### EXERCISE BRIEF
Restate the listing below with no word altered.

### RECORD SET
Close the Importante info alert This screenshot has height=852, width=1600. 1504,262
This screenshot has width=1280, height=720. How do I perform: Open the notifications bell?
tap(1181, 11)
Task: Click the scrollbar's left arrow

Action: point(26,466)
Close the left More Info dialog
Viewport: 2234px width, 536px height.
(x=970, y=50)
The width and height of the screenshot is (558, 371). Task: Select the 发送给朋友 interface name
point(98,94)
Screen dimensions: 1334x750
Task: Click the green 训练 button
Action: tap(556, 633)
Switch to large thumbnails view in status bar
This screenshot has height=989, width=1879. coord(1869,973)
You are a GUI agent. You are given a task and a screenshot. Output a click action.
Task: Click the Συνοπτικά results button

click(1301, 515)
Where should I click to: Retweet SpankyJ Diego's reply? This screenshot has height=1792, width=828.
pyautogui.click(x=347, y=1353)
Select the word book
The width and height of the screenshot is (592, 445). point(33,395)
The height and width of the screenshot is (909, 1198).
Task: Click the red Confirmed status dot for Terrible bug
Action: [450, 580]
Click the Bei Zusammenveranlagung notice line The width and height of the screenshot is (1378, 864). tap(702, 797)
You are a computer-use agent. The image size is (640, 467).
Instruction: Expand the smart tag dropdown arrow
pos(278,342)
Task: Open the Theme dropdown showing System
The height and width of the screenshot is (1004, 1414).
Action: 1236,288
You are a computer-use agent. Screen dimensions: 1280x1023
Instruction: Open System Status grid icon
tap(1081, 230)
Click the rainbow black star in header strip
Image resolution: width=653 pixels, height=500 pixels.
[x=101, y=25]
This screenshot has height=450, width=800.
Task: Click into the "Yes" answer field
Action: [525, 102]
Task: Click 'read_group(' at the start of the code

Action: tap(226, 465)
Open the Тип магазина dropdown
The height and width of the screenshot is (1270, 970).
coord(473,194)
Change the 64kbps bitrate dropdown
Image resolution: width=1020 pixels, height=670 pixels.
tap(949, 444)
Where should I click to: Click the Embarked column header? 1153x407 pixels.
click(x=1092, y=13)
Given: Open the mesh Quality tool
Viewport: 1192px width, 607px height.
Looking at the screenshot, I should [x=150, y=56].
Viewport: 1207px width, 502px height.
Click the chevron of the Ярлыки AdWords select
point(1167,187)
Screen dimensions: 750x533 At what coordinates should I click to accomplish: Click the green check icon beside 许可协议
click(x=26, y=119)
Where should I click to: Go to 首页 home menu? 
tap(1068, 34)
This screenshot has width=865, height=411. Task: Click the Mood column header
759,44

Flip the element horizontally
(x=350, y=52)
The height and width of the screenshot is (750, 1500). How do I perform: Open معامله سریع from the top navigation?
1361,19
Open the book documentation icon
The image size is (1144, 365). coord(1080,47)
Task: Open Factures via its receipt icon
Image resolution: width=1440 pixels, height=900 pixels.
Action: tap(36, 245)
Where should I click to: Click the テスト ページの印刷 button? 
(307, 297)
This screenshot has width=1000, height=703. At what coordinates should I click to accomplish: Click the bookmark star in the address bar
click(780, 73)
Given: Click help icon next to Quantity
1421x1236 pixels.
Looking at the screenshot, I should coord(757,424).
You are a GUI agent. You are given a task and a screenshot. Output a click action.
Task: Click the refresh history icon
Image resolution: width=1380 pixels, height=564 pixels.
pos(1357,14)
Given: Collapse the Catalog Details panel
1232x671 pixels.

### ANSWER TO THE EXERCISE
Close the Importante info alert This screenshot has height=852, width=1600. 1504,262
This screenshot has width=1280, height=720. How do I perform: Open the notifications bell?
tap(1181, 11)
Task: Click the scrollbar's left arrow

Action: point(26,466)
Close the left More Info dialog
Viewport: 2234px width, 536px height.
(x=970, y=50)
The width and height of the screenshot is (558, 371). Task: Select the 发送给朋友 interface name
point(98,94)
Screen dimensions: 1334x750
Task: Click the green 训练 button
Action: tap(556, 633)
Switch to large thumbnails view in status bar
This screenshot has height=989, width=1879. coord(1869,973)
You are a GUI agent. You are given a task and a screenshot. Output a click action.
Task: Click the Συνοπτικά results button

click(1301, 515)
Where should I click to: Retweet SpankyJ Diego's reply? This screenshot has height=1792, width=828.
pyautogui.click(x=347, y=1353)
Select the word book
The width and height of the screenshot is (592, 445). point(33,395)
The height and width of the screenshot is (909, 1198).
Task: Click the red Confirmed status dot for Terrible bug
Action: [450, 580]
Click the Bei Zusammenveranlagung notice line The width and height of the screenshot is (1378, 864). tap(702, 797)
You are a computer-use agent. The image size is (640, 467).
Instruction: Expand the smart tag dropdown arrow
pos(278,342)
Task: Open the Theme dropdown showing System
The height and width of the screenshot is (1004, 1414).
Action: 1236,288
You are a computer-use agent. Screen dimensions: 1280x1023
Instruction: Open System Status grid icon
tap(1081, 230)
Click the rainbow black star in header strip
Image resolution: width=653 pixels, height=500 pixels.
[x=101, y=25]
This screenshot has height=450, width=800.
Task: Click into the "Yes" answer field
Action: [525, 102]
Task: Click 'read_group(' at the start of the code

Action: tap(226, 465)
Open the Тип магазина dropdown
The height and width of the screenshot is (1270, 970).
coord(473,194)
Change the 64kbps bitrate dropdown
Image resolution: width=1020 pixels, height=670 pixels.
tap(949, 444)
Where should I click to: Click the Embarked column header? 1153x407 pixels.
click(x=1092, y=13)
Given: Open the mesh Quality tool
Viewport: 1192px width, 607px height.
Looking at the screenshot, I should [x=150, y=56].
Viewport: 1207px width, 502px height.
Click the chevron of the Ярлыки AdWords select
point(1167,187)
Screen dimensions: 750x533 At what coordinates should I click to accomplish: Click the green check icon beside 许可协议
click(x=26, y=119)
Where should I click to: Go to 首页 home menu? 
tap(1068, 34)
This screenshot has width=865, height=411. Task: Click the Mood column header
759,44

Flip the element horizontally
(x=350, y=52)
The height and width of the screenshot is (750, 1500). How do I perform: Open معامله سریع from the top navigation?
1361,19
Open the book documentation icon
The image size is (1144, 365). coord(1080,47)
Task: Open Factures via its receipt icon
Image resolution: width=1440 pixels, height=900 pixels.
Action: tap(36, 245)
Where should I click to: Click the テスト ページの印刷 button? 
(307, 297)
This screenshot has width=1000, height=703. At what coordinates should I click to accomplish: Click the bookmark star in the address bar
click(780, 73)
Given: Click help icon next to Quantity
1421x1236 pixels.
Looking at the screenshot, I should coord(757,424).
You are a GUI agent. You are given a task and a screenshot. Output a click action.
Task: Click the refresh history icon
Image resolution: width=1380 pixels, height=564 pixels.
pos(1357,14)
Given: Collapse the Catalog Details panel
1232x671 pixels.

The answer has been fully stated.